The answer then, was to have a timer control on the form which would do something.

When I was playing around with Java, one of the examples was a spinning globe. They had also included a GIF file of the globe in all its states. So, there was the answer. Basically, just what Microsoft do in Internet Explorer - good enough for MS, good enough for SG, that's what I always say!

So, I had the solution - but how to make the globe rotate?

My first attempt basically had a picture within a picture. The picture containing the globe would be moved up and down according to the frame that needed to be displayed. This, though it worked, caused a lot of screen flickering and looked a little less than cool.

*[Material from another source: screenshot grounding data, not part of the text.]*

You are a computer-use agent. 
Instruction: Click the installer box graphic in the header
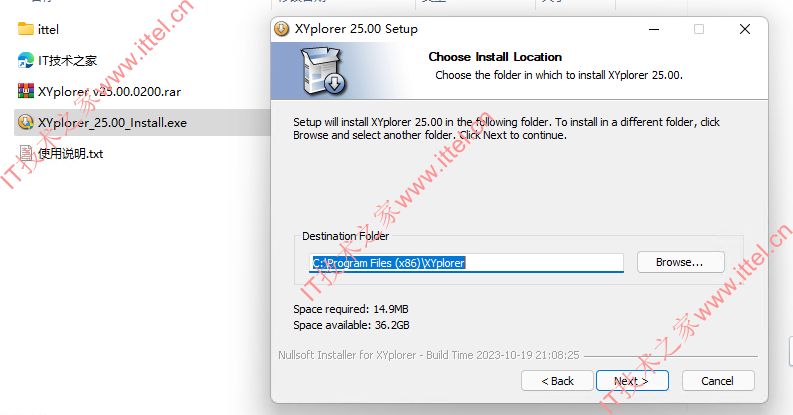[324, 71]
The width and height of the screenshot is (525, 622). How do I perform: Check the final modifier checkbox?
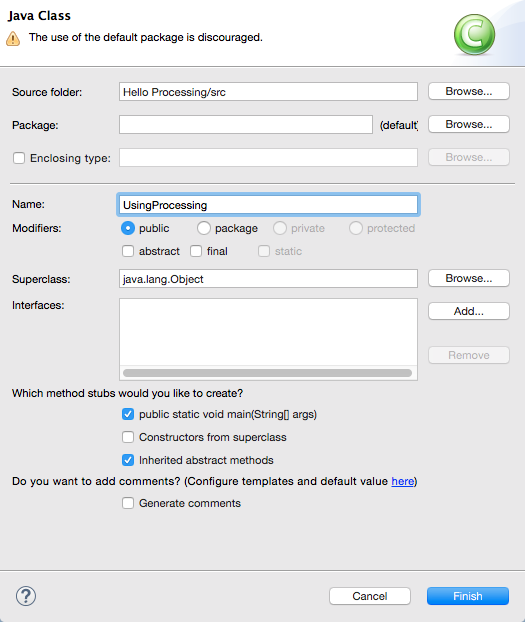coord(196,251)
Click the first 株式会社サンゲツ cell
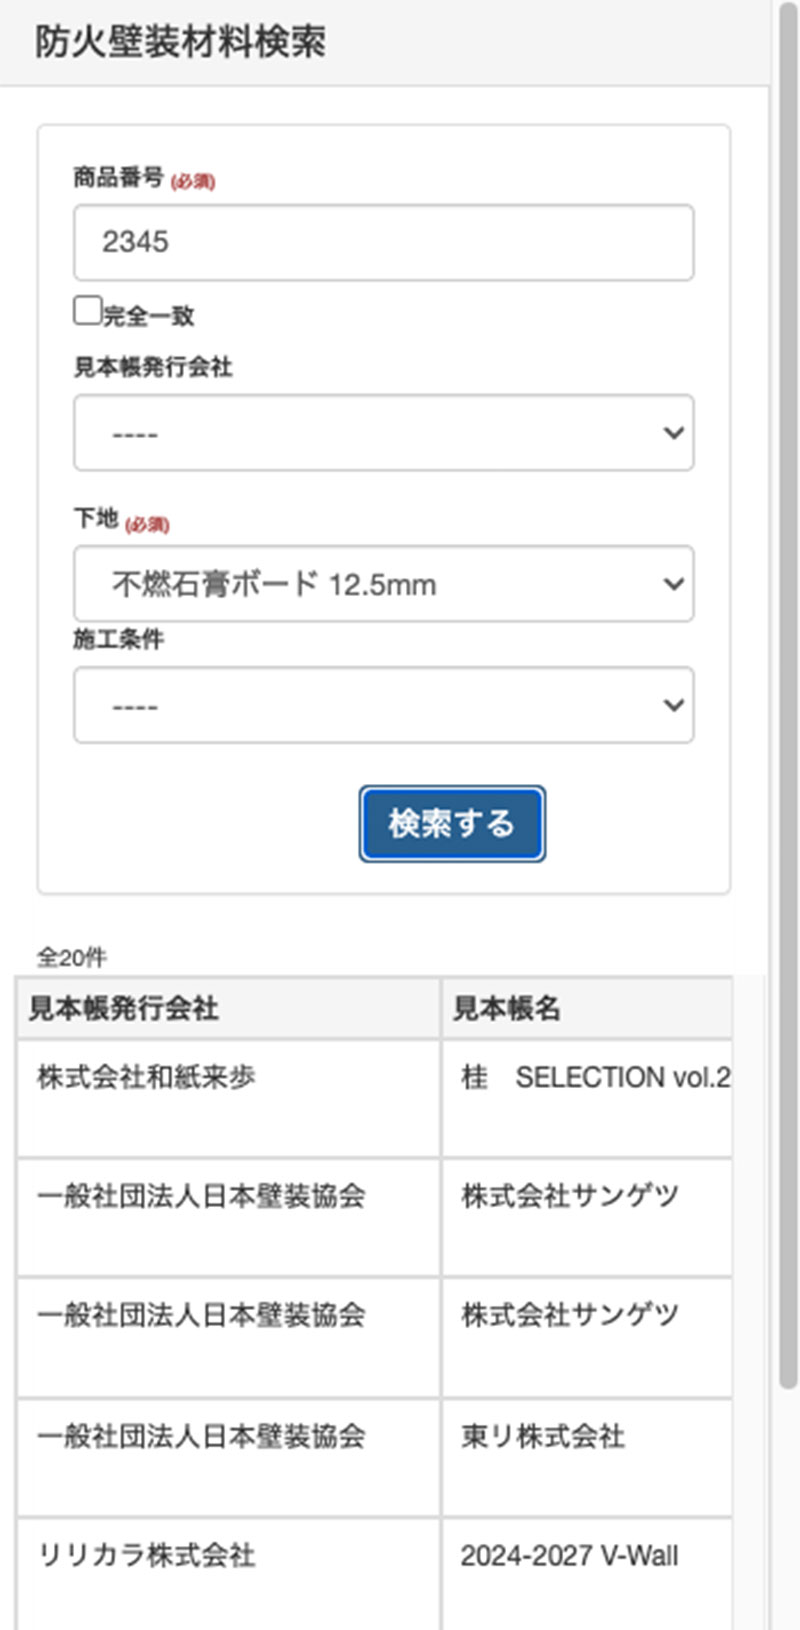Viewport: 800px width, 1630px height. [x=570, y=1196]
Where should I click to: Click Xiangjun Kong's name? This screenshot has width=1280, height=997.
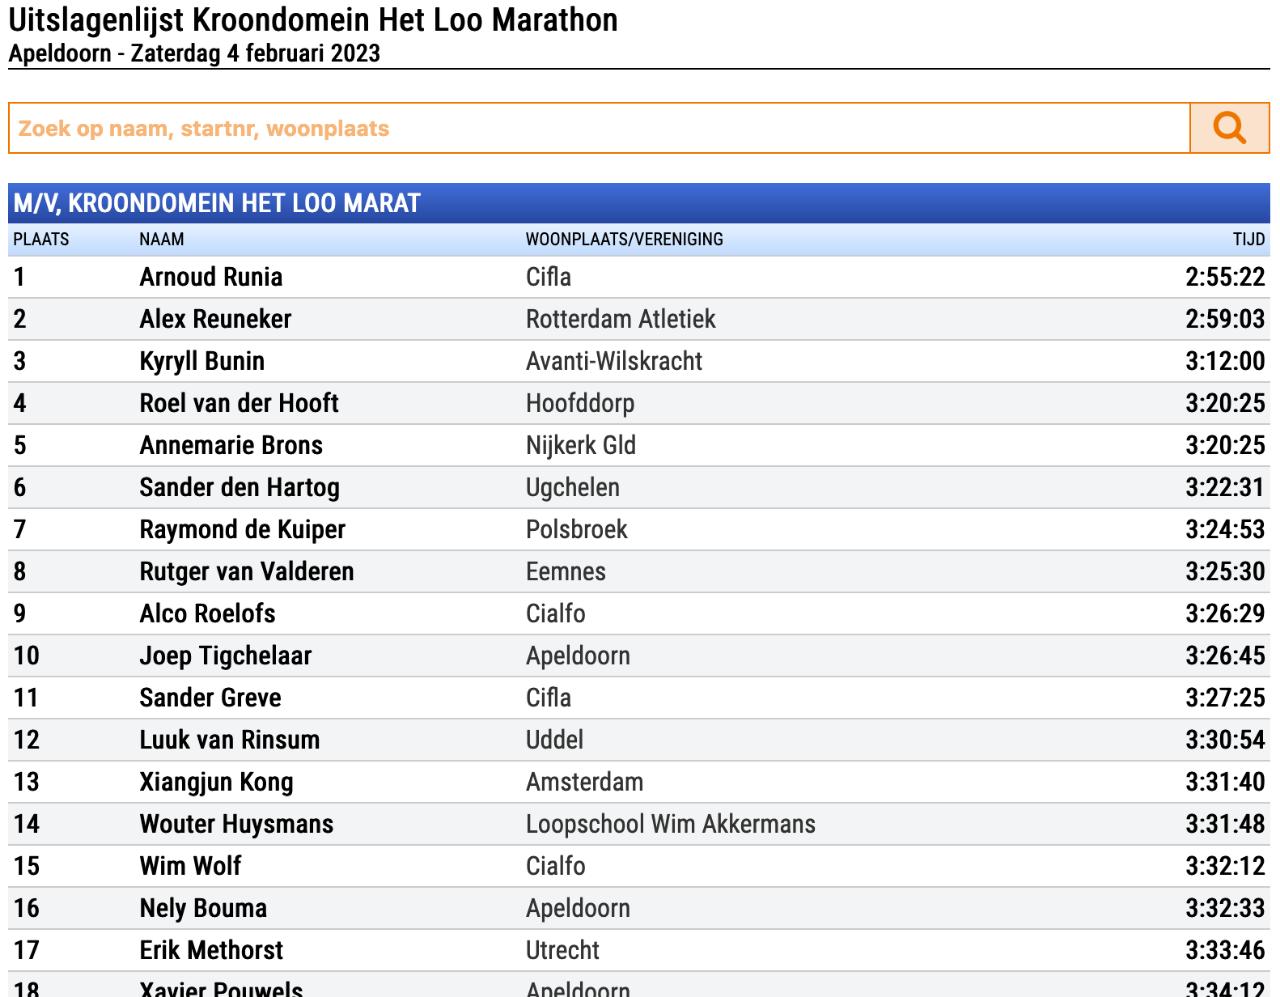216,782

So, I figured that I could use LockWindowUpdate to stop the annoying flicker. However, this only caused the screen to flicker even more, and caused some very real problems when minimised.

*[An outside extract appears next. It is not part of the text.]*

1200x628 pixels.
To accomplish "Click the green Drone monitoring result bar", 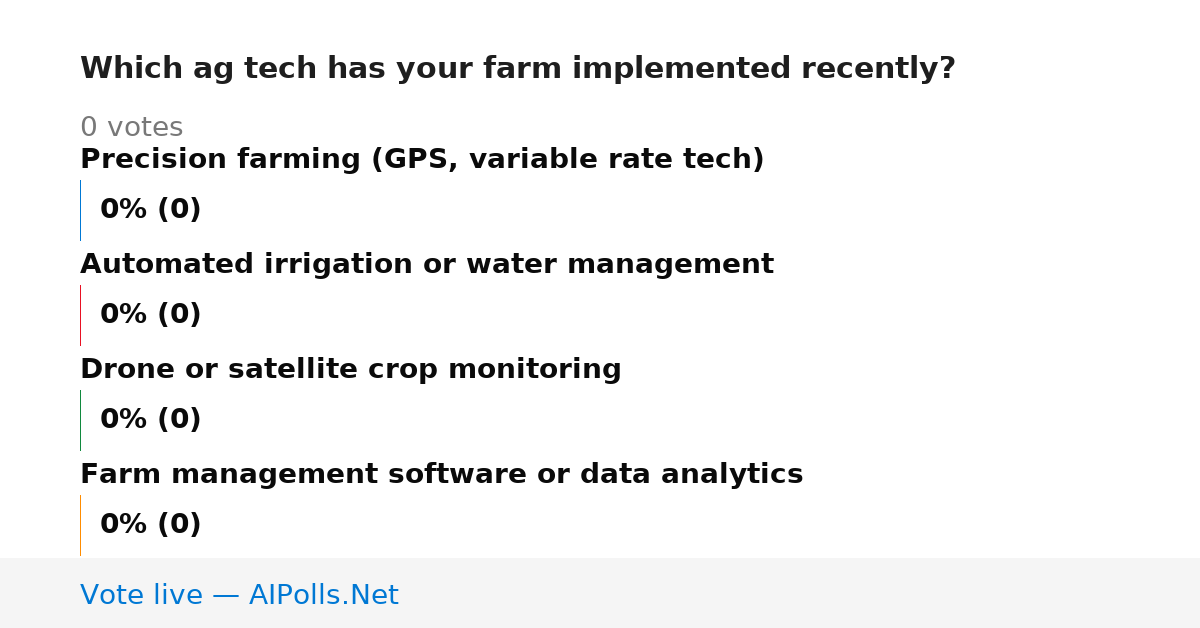I will [80, 420].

So, having exhausted my normal shortcut hacks, the only other solution was then to do it properly.

The code contained in the example available for download is fairly straightforward. However, I feel that at least some explanations are required.

Basically we have two picture boxes, and take the picture contained in the second picture box and create a copy of it in memory. We need to do this otherwise when we do the StretchBlt, you will see the windows desktop copied to the picture box rather than all the globes.

Naturally, on form load we have to call CreateCompatibleDC, and we need to delete that DC on form unload, but otherwise this little routine is about all there is to it.

In the timer control, we now work out how wide and high the target box is and copy the image in Picture2 to it. If you don't require that the image be stretched, then use the BitBlt function instead.

Private Sub Timer1_Timer()

    Dim PicH As Integer
    Dim PicW As Integer
    Static CurrentFrame As Integer

    If CurrentFrame > 2205 Then CurrentFrame = 0
    Call SelectObject(ShadowDC&, Picture1.Picture)
    PicH = Picture2.Height / Screen.TwipsPerPixelY
    PicW = Picture2.Width / Screen.TwipsPerPixelX
    Call StretchBlt(Picture2.hdc, 0, 0, PicW, PicH, ShadowDC, 0, CurrentFrame, 115, 105, &HCC0020)

    CurrentFrame = CurrentFrame + 105

End Sub

In the timer control, we now work out how wide and high the target box is and copy the image in Picture2 to it.

If you do not require that the image be stretched, then just use the BitBlt function instead :

    Call BitBlt(Picture2.hdc, 0, 0, 115, 105, ShaddowDC, 0, CurrentFrame, &HCC0020) 
This a great technique, I think. It allows the user to feel something's happening, but really doesn't get in the way of the code at all. Enjoy.